London opens a cautious audit route for Chinese listings

London opens a cautious audit route for Chinese listings

Audit flexibility is being tested against investor protection standards. The FRC’s revised directions open a temporary route for Chinese GDR audits.


The Financial Reporting Council has issued revised Third Country Auditor directions that will temporarily allow audits of certain Chinese-registered issuers listing global depositary receipts in London to be carried out under Chinese Standards on Auditing.

The revised directions apply from 1 September 2026 and relate to Chinese-registered entities listing GDRs on the Shanghai/Shenzhen Stock Connect segment of the London Stock Exchange. The FRC said the change follows a consultation earlier this year and a request from the UK Government to consider whether a temporary amendment could address barriers to Chinese issuers listing on Stock Connect.

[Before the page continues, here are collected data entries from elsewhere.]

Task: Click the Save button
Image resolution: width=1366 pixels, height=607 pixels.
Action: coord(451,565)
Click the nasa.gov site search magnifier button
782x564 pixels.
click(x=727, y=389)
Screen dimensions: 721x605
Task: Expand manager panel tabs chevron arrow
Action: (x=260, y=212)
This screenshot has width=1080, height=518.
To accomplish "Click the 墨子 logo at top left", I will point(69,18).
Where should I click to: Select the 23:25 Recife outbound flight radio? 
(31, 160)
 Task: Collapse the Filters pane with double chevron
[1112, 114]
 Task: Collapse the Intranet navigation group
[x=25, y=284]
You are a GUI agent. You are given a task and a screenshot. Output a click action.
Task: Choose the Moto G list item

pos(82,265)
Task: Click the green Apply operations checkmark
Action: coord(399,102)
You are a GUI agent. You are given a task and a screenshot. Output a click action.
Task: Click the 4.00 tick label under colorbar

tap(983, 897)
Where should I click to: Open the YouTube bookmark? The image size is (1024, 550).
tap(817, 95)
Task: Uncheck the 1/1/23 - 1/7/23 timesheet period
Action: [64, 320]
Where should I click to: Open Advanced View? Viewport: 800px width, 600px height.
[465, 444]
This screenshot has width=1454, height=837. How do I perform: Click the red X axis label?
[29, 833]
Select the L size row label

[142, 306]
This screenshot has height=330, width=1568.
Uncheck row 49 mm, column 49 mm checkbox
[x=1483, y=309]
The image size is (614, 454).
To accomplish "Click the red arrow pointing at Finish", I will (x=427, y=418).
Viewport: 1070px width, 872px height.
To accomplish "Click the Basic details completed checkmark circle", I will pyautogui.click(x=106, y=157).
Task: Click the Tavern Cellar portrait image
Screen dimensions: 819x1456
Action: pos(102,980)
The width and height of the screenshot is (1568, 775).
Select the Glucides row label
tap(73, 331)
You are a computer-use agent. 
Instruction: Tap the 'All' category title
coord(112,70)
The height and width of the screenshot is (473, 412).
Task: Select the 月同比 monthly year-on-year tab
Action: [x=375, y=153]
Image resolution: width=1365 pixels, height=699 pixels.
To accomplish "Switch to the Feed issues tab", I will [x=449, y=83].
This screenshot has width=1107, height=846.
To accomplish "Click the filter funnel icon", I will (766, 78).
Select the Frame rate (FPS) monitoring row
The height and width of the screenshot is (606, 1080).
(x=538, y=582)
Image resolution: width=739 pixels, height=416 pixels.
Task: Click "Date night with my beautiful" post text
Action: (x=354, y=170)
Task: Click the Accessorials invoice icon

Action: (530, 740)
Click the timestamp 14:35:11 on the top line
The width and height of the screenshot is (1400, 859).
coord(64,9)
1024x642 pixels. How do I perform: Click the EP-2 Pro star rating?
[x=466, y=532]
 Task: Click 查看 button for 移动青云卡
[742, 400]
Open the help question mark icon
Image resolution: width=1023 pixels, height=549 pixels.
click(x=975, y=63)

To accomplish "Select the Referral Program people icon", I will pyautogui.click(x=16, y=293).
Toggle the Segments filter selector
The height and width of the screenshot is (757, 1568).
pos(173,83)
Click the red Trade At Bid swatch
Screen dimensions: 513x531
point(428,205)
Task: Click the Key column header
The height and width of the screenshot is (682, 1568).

The regulator said its decision was made on the basis that third country auditors undertaking Stock Connect audits under Chinese Standards on Auditing will be required to make appropriate disclosures, allowing investors to assess the risks around the use of those standards.

The FRC will require auditors to disclose in their audit report that Chinese Standards on Auditing have been used, and to include a statement that those standards have not been assessed by the FRC as equivalent to International Standards on Auditing. It will also inform the Financial Conduct Authority that it considers the use of Chinese standards for Stock Connect audits to be a material matter.

The regulator said it will engage with the London Stock Exchange Group on whether additional clarity can be provided to identify which issuers are listed on Stock Connect and where Chinese Standards on Auditing have been used.

The decision lands during a sensitive period for UK capital markets. London has been under pressure to attract and retain listings, while policymakers have been seeking reforms that improve competitiveness without weakening investor protection. Audit requirements can be a technical barrier, but they also sit at the centre of market confidence.

The question reaches beyond Chinese issuers’ access to London. Investors need enough transparency to judge the audit framework behind the financial information on which they rely. By requiring disclosures, the FRC is trying to balance access and clarity rather than presenting the amendment as a full equivalence decision.

That balance has wider resonance after FRC sanctions exposed audit independence risks in another part of the market. The Stock Connect directions raise a different set of facts, but they sit within the same underlying debate over audit quality, investor confidence, and regulatory assurance.

The disclosure requirement is central. A clear statement in the audit report that Chinese Standards on Auditing have not been assessed as equivalent to International Standards on Auditing should prevent the change being misunderstood. It also places responsibility on issuers, advisers, and investors to assess the implications rather than assuming a single global audit baseline.

The temporary nature of the amendment also deserves attention. International capital markets depend on workable cross-border arrangements, but they also depend on trust in financial statements, enforcement, auditor oversight, and access to information. Any perception that standards have been relaxed without sufficient safeguards could weaken the policy objective the change is intended to support.

The revised directions also show how market access, diplomacy, and regulation increasingly overlap. Stock Connect is designed to connect Chinese and UK capital markets, and the ability of issuers to list GDRs in London depends partly on whether regulatory processes are practical. Audit rules can therefore affect financial market competitiveness as much as accounting technicalities.

Boards, advisers, and investors will need to read the detail of each issuer and audit report carefully. Due diligence may need to include explicit consideration of the auditing standards used, the auditor’s oversight environment, disclosure quality, and any differences from familiar international frameworks.

The FRC’s move is narrow, but it will be watched closely. The UK is trying to make its markets more attractive while maintaining credibility after years of scrutiny over audit quality, reporting failures, and public interest enforcement. The balance between growth and investor protection remains one of the defining tests of capital market reform.